> [Text block]:
>> Begin

We had the pleasure of interviewing Wiese, and here is what he had to say:
Q&A with Wiese
This song is amazingly well-written and produced. Can you walk us through the writing and recording process for “Somebody Else”?
Thank you so much - I really had fun with this one! I grew up in the 90's, and get a nostalgic feeling every time I think back to all the weird but nice things that characterized this decade. The theme of the song is the epic 90's music we all hate to love. I find it fascinating how people tend to forget about all the cred songs and start asking for 90's music as soon as time passes midnight. And so, I started writing the song and had so much fun playing with lyrics such as “Whatever happened to doin’ all the small things, Blink 182?” and “So where are they, that rock like Mötley, smooth like Sade?” After finishing the song, I tried a few vocalists before I ended up with this really talented LA-based artist who I immediately heard would be a perfect fit for the song.
If you don’t mind sharing, what was your motivation behind moving on from Warner and onto pursuing your own label?
It's actually nowhere near as dramatic as it sounds. We only had an agreement for one song, and after that both parties were free to do what we wanted. Major labels can be a huge and important resource if you are among their biggest and priority artists. In the time that followed, I did not feel that it was right for me to release music on a major label, but rather to release independently and eventually maybe on a minor label where I have top priority. If everything goes as I hope, I will gladly sign with a major label later, when the time is right for it and I have proven that I am worthy of being prioritized.
What has, in your experience, been one of the biggest highlights of your music career so far?

>> End

> [Data excerpts]:
>> Begin

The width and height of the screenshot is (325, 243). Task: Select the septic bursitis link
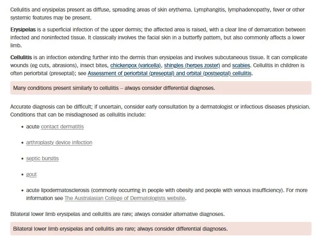42,158
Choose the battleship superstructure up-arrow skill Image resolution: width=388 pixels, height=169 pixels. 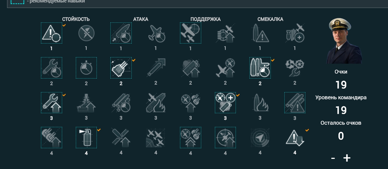pyautogui.click(x=86, y=103)
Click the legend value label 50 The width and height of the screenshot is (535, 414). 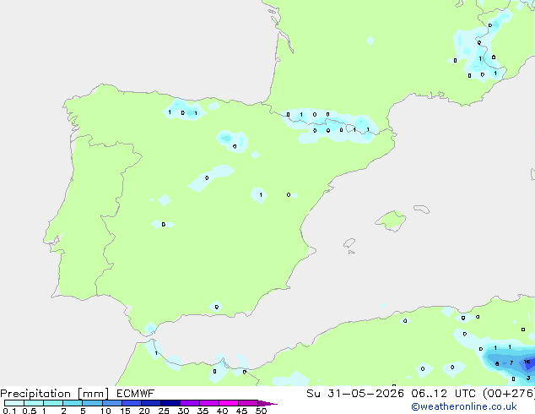point(261,411)
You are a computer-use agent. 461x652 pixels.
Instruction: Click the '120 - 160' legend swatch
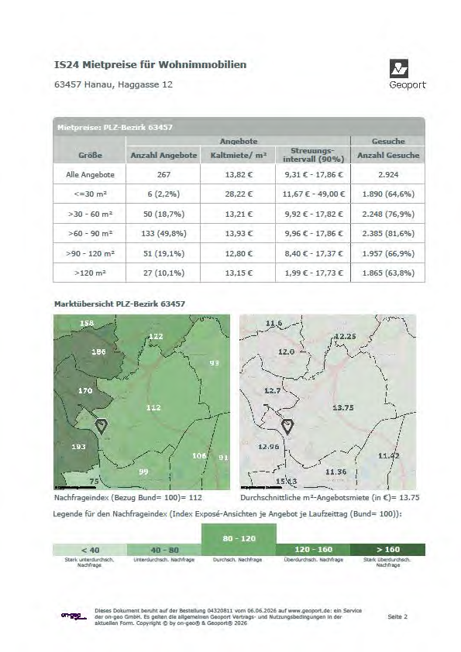click(x=313, y=550)
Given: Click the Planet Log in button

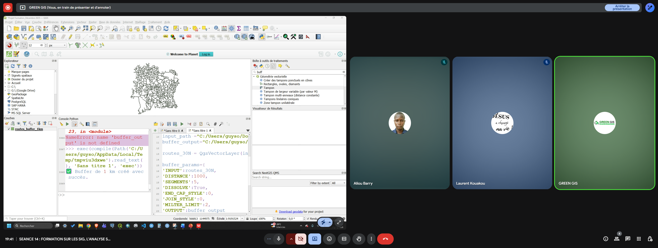Looking at the screenshot, I should coord(206,54).
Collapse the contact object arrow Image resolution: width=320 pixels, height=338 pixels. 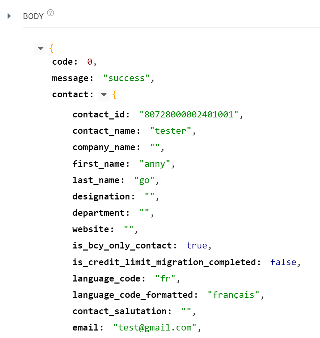[x=104, y=95]
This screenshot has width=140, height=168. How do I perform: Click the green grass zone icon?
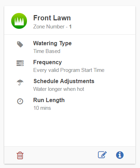pos(19,21)
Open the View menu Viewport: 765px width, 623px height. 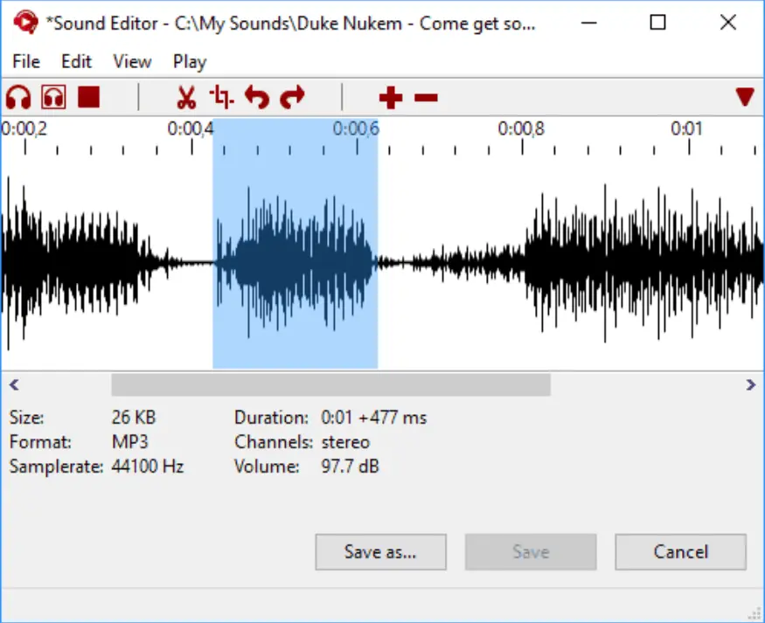(x=132, y=61)
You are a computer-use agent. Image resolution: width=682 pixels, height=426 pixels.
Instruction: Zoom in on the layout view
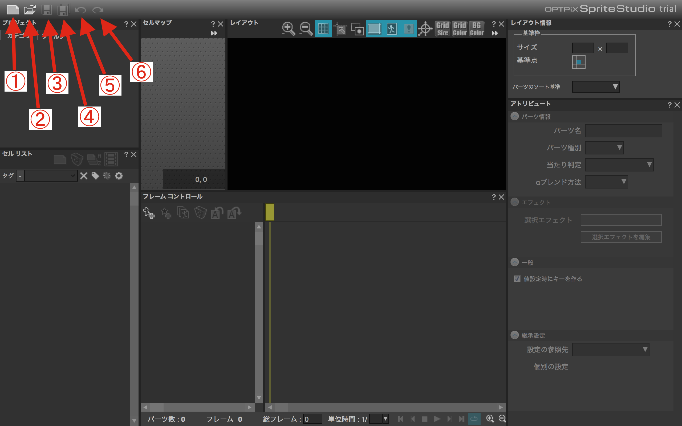288,28
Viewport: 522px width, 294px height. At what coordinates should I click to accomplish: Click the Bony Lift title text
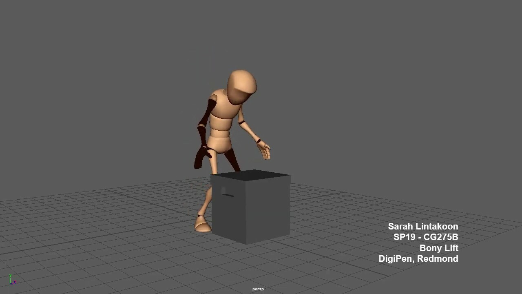coord(439,248)
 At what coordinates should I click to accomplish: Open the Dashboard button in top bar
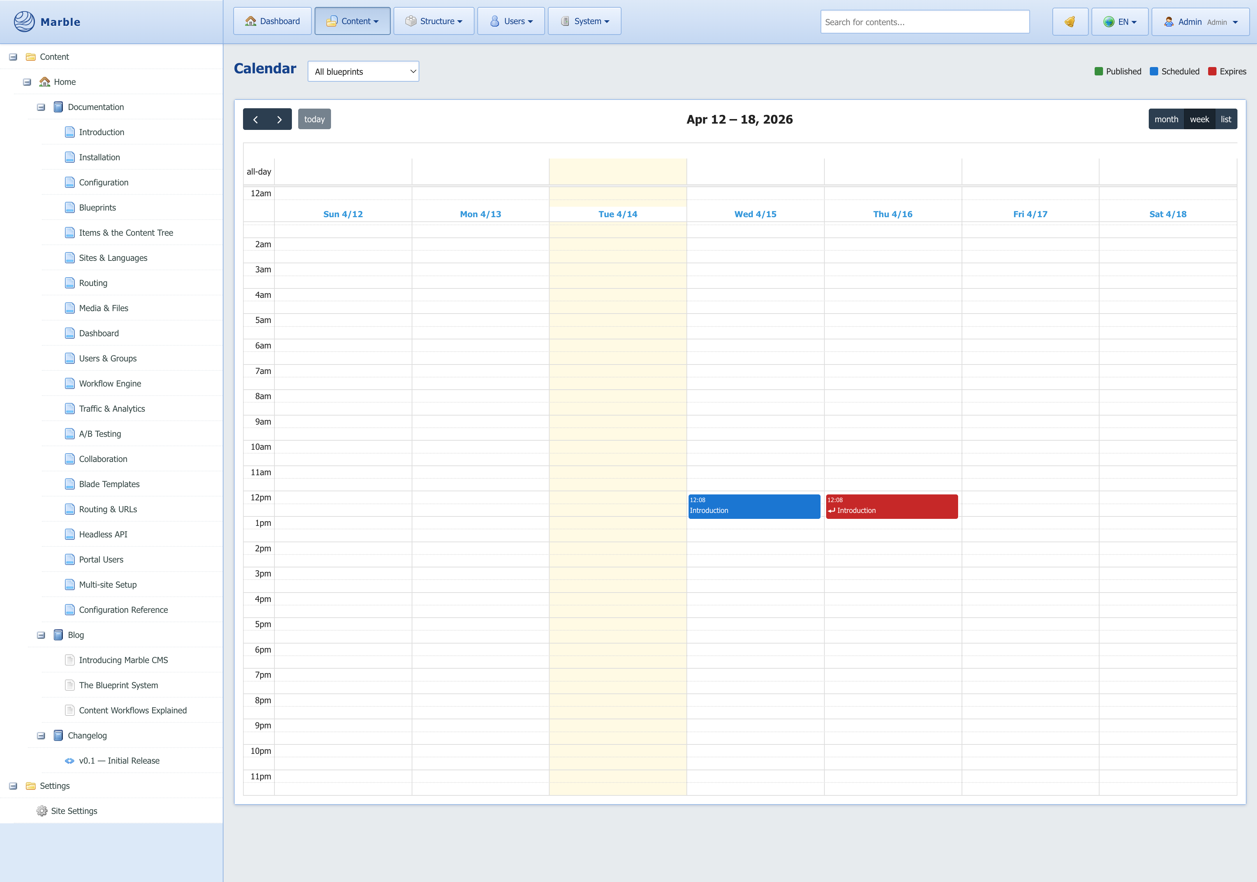(272, 21)
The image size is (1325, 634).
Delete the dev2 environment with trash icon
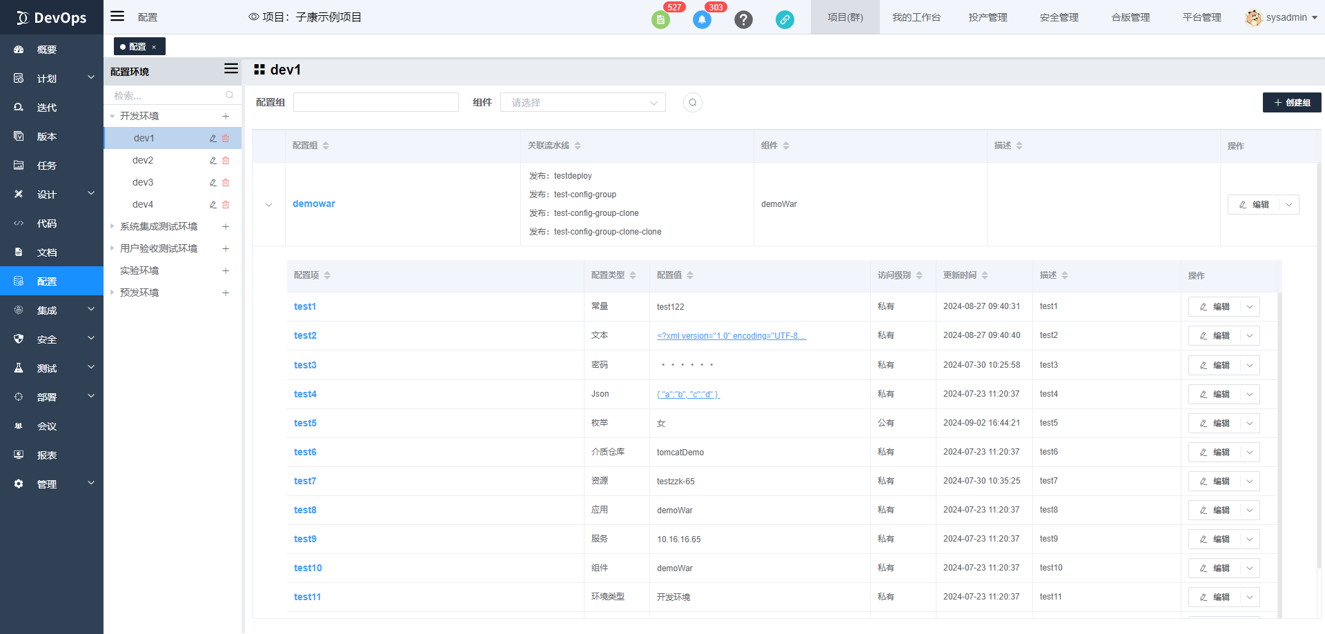click(x=226, y=161)
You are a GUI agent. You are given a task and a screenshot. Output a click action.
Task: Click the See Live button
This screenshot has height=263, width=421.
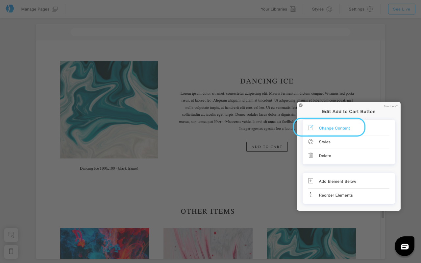401,9
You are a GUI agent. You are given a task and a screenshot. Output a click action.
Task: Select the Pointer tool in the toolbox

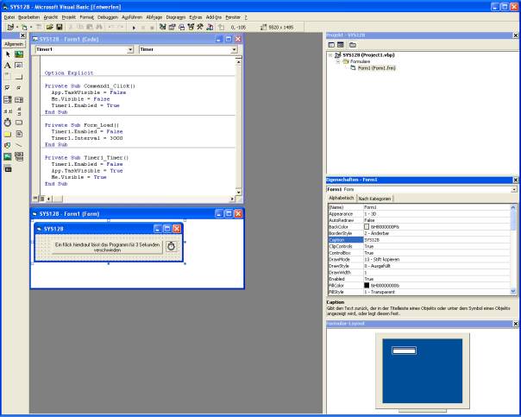coord(8,54)
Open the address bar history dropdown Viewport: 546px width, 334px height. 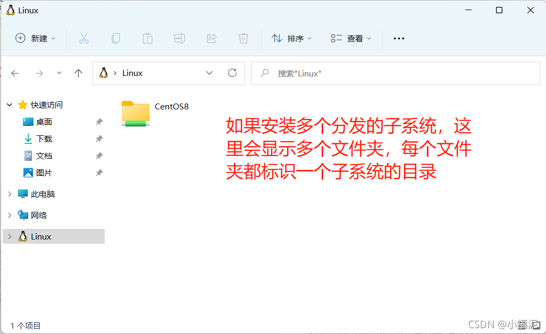[209, 73]
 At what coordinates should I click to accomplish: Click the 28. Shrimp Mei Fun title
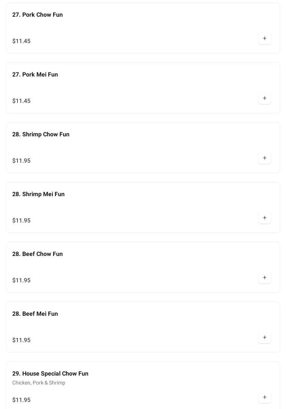38,194
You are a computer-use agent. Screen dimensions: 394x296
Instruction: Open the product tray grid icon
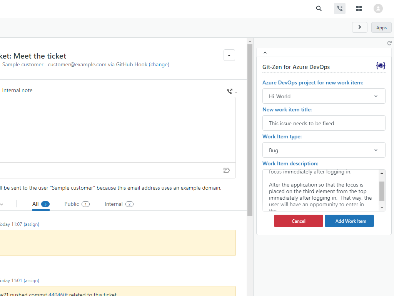pos(359,8)
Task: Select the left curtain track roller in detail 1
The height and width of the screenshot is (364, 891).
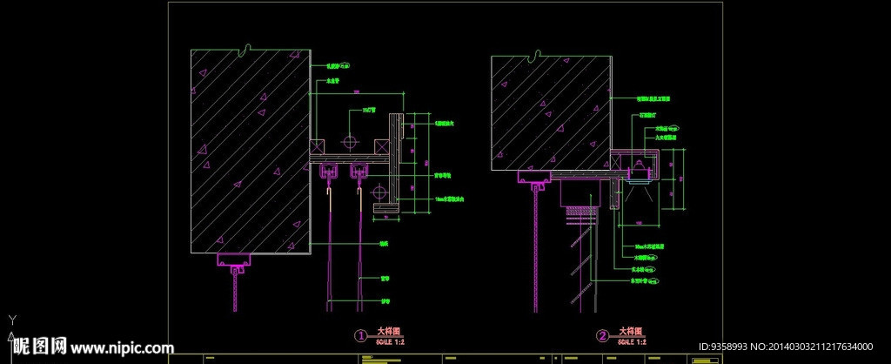Action: point(329,172)
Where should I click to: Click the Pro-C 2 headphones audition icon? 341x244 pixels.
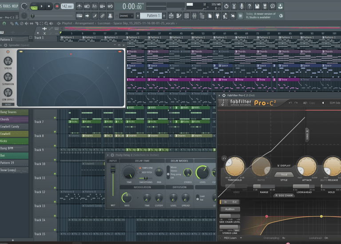[x=225, y=158]
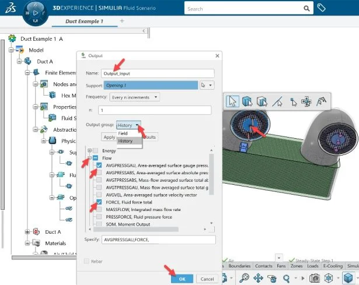Uncheck AVGPRESSGAU output variable
Viewport: 359px width, 285px height.
(99, 166)

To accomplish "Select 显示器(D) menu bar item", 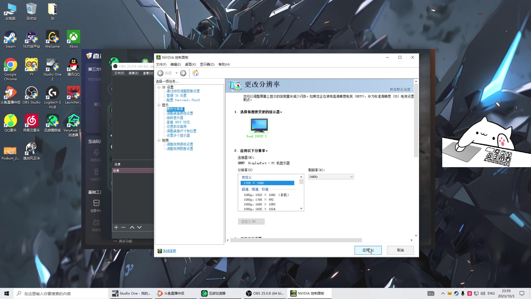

>> End

> [Your goal]:
From the Wiese interview, write out word for word the passage starting with "If you don’t" and going on through "career so far?".

> [Full response]:
If you don’t mind sharing, what was your motivation behind moving on from Warner and onto pursuing your own label?
It's actually nowhere near as dramatic as it sounds. We only had an agreement for one song, and after that both parties were free to do what we wanted. Major labels can be a huge and important resource if you are among their biggest and priority artists. In the time that followed, I did not feel that it was right for me to release music on a major label, but rather to release independently and eventually maybe on a minor label where I have top priority. If everything goes as I hope, I will gladly sign with a major label later, when the time is right for it and I have proven that I am worthy of being prioritized.
What has, in your experience, been one of the biggest highlights of your music career so far?